What is needed: All of the data below should be written out exactly.
### Data supplied
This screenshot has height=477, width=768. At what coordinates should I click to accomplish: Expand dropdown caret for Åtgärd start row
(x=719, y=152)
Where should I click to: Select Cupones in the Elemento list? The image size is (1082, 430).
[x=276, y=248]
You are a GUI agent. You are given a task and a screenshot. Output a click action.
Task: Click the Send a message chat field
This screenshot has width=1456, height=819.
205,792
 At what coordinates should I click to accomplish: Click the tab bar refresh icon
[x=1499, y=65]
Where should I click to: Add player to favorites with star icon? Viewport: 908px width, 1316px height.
######
Worked solution:
This screenshot has height=477, width=768. At what coordinates should I click to accomplish: Expand dropdown caret for Åtgärd start row
(x=719, y=152)
Where should I click to: Select Cupones in the Elemento list? The image size is (1082, 430).
[x=276, y=248]
You are a GUI agent. You are given a task and a screenshot. Output a click action.
Task: Click the Send a message chat field
This screenshot has width=1456, height=819.
205,792
 At what coordinates should I click to accomplish: Click the tab bar refresh icon
[x=1499, y=65]
Where should I click to: Add player to favorites with star icon? Viewport: 908px width, 1316px height.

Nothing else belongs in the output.